The awful disaster last week at Massey Energy Co.’s Upper Big Branch coal mine that killed 29 miners has prompted several in-depth looks at Massey’s overall safety record and the Mine Safety and Health Administration’s (MSHA’s) enforcement practices. Since 2000, 49 miners have died at Massey properties.

Methane gas is highly explosive when it reaches a certain level. Proper mine ventilation is crucial to keep those levels down. Upper Big Branch is known as a “gassy” mine. Safety experts also say that because the explosion was so powerful, high levels of flammable coal dust—that federal rules say must be kept under control—likely fed the blast.

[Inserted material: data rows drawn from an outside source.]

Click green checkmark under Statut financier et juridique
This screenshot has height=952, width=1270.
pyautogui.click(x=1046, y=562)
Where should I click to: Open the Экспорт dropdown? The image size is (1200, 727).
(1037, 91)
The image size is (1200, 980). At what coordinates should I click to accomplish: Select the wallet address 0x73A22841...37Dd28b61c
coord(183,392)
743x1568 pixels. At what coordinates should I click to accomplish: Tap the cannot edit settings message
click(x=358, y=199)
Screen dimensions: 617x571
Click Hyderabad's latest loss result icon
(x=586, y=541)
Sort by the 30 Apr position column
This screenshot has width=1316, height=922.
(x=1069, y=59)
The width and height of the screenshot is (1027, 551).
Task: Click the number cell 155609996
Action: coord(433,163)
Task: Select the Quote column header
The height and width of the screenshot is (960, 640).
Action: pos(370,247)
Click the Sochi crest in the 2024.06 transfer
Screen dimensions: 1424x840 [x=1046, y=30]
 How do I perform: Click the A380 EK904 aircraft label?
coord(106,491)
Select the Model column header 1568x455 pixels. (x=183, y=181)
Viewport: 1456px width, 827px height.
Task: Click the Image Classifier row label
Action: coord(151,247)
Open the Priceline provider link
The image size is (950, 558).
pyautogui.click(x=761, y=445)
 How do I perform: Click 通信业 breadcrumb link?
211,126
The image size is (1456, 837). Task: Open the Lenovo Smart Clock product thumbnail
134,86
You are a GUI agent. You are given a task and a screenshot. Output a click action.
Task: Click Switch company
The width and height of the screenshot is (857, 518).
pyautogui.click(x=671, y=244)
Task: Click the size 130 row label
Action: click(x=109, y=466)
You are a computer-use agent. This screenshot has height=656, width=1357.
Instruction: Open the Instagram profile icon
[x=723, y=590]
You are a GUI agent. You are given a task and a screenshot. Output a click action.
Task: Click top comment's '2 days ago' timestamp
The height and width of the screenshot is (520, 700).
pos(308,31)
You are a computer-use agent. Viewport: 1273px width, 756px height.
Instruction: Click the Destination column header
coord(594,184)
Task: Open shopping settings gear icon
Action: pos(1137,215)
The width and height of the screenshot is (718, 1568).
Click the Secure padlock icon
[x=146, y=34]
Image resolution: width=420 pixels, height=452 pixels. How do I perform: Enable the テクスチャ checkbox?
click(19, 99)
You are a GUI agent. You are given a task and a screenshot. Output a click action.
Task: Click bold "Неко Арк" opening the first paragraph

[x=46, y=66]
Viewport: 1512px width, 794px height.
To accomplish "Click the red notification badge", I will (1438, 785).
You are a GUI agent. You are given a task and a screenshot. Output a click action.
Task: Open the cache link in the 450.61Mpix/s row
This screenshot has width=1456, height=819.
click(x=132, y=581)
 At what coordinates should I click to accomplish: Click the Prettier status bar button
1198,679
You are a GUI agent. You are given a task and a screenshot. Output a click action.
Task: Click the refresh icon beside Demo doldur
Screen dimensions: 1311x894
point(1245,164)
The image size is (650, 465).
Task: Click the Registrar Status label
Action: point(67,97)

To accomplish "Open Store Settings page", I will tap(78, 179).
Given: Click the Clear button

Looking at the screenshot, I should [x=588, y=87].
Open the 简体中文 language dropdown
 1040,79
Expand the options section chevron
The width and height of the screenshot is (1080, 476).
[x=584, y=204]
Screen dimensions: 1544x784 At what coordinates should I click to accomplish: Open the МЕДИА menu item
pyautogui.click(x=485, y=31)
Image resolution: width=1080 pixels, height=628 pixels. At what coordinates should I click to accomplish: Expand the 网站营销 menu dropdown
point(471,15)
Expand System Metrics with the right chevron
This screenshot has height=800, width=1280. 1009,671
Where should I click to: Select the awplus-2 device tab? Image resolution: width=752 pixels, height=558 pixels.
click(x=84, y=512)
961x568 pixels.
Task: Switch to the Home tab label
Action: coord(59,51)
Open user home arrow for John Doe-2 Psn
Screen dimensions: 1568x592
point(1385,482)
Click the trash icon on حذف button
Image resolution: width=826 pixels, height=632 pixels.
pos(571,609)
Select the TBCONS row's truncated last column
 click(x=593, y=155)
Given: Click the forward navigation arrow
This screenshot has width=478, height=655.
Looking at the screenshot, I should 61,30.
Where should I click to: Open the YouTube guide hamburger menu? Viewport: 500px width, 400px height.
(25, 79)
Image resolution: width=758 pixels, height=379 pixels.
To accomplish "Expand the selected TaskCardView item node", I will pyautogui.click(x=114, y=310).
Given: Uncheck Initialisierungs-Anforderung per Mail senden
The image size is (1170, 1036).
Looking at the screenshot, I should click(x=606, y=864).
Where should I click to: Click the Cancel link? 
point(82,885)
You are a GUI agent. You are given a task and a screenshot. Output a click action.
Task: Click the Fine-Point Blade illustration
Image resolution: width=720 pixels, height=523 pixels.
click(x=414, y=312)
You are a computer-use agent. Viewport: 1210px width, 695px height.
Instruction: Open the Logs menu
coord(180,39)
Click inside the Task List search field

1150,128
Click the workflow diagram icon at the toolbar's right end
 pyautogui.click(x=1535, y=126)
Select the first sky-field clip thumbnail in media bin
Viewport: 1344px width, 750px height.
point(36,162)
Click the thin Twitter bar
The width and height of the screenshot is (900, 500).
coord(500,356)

The Washington Post reported over the weekend:

Of the 129 federal violations issued to Upper Big Branch since the beginning of the year, 32 have related to dust, ventilation or combustible materials, according to data from the MSHA.

Ken Ward, the Charleston Gazette’s longtime coal reporter, had two great pieces Sunday. First, he details how Massey’s contesting of 16 serious violations—withdrawal orders that require miners be removed from dangerous areas until significant hazards are eliminated—plus a 2007 Bush administration change in policy, prevented MSHA from shutting down the Upper Big Branch Mine last September and putting on a tougher enforcement program.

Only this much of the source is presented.